Since only the total matters, count the lines of these entries containing the word "header" and write that total alone.

----

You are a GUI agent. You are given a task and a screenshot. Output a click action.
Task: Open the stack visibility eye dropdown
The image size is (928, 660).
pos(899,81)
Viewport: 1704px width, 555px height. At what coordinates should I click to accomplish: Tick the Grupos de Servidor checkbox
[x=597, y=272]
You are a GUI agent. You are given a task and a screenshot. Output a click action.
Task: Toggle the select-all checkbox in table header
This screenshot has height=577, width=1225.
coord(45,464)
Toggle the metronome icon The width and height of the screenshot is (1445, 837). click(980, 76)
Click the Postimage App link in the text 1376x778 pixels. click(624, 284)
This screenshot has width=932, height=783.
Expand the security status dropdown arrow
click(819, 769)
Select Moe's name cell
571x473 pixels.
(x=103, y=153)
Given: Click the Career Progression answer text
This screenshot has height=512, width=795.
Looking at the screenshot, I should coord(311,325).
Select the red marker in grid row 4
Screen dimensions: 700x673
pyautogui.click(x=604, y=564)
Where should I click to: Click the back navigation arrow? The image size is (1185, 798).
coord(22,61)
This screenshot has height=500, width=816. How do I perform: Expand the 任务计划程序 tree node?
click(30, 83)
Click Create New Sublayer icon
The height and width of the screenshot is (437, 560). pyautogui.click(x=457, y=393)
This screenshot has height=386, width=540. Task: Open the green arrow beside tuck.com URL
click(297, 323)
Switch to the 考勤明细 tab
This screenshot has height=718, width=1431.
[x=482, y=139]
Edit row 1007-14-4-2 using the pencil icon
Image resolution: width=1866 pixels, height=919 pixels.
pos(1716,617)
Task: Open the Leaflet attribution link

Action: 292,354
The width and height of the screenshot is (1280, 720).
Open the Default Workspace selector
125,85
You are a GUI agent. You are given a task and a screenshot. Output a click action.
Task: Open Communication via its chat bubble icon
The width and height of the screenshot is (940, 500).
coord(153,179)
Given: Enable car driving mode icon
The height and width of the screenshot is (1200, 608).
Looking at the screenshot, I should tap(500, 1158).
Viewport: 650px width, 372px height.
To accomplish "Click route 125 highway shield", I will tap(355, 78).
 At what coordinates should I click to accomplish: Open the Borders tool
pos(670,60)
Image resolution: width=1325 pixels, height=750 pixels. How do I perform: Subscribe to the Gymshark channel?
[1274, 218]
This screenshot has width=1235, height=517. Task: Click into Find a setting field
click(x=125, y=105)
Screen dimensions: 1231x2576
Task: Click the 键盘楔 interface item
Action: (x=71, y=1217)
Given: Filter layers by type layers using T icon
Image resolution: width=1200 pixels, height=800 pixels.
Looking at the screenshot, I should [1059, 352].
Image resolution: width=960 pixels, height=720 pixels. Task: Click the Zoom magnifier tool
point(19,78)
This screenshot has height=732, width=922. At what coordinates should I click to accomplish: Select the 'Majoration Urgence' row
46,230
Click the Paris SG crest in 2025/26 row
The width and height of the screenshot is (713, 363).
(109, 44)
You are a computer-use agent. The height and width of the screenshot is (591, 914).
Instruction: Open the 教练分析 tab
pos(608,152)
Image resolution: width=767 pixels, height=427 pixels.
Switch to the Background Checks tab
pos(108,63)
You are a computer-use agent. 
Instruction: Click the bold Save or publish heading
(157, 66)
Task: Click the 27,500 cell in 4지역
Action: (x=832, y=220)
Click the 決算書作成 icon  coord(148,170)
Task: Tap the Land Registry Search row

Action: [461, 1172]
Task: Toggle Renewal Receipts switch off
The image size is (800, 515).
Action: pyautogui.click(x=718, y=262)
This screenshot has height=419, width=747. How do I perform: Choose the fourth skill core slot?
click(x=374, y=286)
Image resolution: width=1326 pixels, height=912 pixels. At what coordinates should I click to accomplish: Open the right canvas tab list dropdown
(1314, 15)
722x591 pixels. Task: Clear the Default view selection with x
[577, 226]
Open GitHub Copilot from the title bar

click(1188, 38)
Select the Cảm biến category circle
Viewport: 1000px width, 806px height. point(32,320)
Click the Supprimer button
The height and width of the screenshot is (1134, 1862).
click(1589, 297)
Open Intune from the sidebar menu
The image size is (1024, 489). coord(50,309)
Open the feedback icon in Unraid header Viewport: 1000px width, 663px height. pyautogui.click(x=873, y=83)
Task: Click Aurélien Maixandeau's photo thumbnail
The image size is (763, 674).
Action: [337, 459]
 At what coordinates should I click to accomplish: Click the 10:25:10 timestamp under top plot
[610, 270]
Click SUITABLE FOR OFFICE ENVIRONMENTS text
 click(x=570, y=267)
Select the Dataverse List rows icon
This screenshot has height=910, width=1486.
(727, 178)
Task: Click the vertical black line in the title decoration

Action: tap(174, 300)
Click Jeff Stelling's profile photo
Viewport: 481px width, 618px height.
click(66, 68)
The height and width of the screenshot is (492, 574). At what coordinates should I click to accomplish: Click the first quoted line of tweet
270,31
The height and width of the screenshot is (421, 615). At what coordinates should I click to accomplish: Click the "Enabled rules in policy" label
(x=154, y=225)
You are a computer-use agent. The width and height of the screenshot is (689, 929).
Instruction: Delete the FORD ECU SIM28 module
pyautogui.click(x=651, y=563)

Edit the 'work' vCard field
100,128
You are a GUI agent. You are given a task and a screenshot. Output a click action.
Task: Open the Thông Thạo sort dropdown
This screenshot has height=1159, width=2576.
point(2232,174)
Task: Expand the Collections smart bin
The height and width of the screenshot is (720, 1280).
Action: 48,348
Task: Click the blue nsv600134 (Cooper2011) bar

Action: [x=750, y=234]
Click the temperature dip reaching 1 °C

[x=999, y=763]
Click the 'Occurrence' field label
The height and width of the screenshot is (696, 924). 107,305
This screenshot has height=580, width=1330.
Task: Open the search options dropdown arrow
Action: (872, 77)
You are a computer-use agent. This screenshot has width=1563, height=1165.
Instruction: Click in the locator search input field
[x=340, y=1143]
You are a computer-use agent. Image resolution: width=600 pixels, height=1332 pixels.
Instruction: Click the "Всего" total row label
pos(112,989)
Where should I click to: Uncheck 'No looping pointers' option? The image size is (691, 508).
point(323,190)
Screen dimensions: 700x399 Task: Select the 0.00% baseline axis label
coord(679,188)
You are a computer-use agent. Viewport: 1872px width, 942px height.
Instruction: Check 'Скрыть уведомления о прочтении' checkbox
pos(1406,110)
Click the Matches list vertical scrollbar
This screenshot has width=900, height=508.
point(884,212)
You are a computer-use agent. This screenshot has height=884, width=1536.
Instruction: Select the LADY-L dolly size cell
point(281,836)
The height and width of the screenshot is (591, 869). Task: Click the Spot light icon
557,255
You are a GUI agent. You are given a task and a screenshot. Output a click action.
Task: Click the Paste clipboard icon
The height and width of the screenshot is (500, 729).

----

* Output of the task *
2